→ **Problem statement**
Print the data exactly as it appears, keeping every word.

→ **Extracted records**
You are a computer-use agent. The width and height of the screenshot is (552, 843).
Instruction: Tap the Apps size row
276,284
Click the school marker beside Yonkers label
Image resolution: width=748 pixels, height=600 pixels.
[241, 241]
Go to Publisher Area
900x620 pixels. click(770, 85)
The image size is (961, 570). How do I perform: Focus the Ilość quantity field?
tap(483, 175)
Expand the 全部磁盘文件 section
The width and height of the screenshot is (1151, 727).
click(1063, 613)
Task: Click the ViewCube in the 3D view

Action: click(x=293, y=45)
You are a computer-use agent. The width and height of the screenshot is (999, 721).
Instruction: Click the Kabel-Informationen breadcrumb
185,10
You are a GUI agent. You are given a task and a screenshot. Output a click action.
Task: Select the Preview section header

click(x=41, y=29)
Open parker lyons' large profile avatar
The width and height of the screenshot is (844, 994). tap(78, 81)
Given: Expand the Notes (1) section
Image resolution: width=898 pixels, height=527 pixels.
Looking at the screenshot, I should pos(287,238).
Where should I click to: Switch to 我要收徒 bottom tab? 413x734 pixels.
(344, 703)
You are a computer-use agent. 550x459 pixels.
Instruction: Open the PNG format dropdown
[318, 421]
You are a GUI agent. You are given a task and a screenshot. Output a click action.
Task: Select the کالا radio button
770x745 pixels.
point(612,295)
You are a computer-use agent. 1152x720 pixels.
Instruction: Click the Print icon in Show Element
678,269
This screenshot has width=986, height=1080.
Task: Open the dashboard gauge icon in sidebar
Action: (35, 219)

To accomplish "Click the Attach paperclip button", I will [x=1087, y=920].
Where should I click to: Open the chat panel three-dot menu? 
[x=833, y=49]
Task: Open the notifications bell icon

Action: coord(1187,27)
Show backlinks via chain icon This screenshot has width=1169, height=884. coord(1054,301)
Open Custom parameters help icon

→ **Output**
You are a computer-use agent. The width and height of the screenshot is (552, 843).
Instruction: Tap the Apps size row
276,284
Click the school marker beside Yonkers label
Image resolution: width=748 pixels, height=600 pixels.
[241, 241]
Go to Publisher Area
900x620 pixels. click(770, 85)
The image size is (961, 570). How do I perform: Focus the Ilość quantity field?
tap(483, 175)
Expand the 全部磁盘文件 section
The width and height of the screenshot is (1151, 727).
click(1063, 613)
Task: Click the ViewCube in the 3D view

Action: click(x=293, y=45)
You are a computer-use agent. The width and height of the screenshot is (999, 721).
Instruction: Click the Kabel-Informationen breadcrumb
185,10
You are a GUI agent. You are given a task and a screenshot. Output a click action.
Task: Select the Preview section header

click(x=41, y=29)
Open parker lyons' large profile avatar
The width and height of the screenshot is (844, 994). tap(78, 81)
Given: Expand the Notes (1) section
Image resolution: width=898 pixels, height=527 pixels.
Looking at the screenshot, I should pos(287,238).
Where should I click to: Switch to 我要收徒 bottom tab? 413x734 pixels.
(344, 703)
You are a computer-use agent. 550x459 pixels.
Instruction: Open the PNG format dropdown
[318, 421]
You are a GUI agent. You are given a task and a screenshot. Output a click action.
Task: Select the کالا radio button
770x745 pixels.
point(612,295)
You are a computer-use agent. 1152x720 pixels.
Instruction: Click the Print icon in Show Element
678,269
This screenshot has width=986, height=1080.
Task: Open the dashboard gauge icon in sidebar
Action: (35, 219)

To accomplish "Click the Attach paperclip button", I will [x=1087, y=920].
Where should I click to: Open the chat panel three-dot menu? 
[x=833, y=49]
Task: Open the notifications bell icon

Action: coord(1187,27)
Show backlinks via chain icon This screenshot has width=1169, height=884. coord(1054,301)
Open Custom parameters help icon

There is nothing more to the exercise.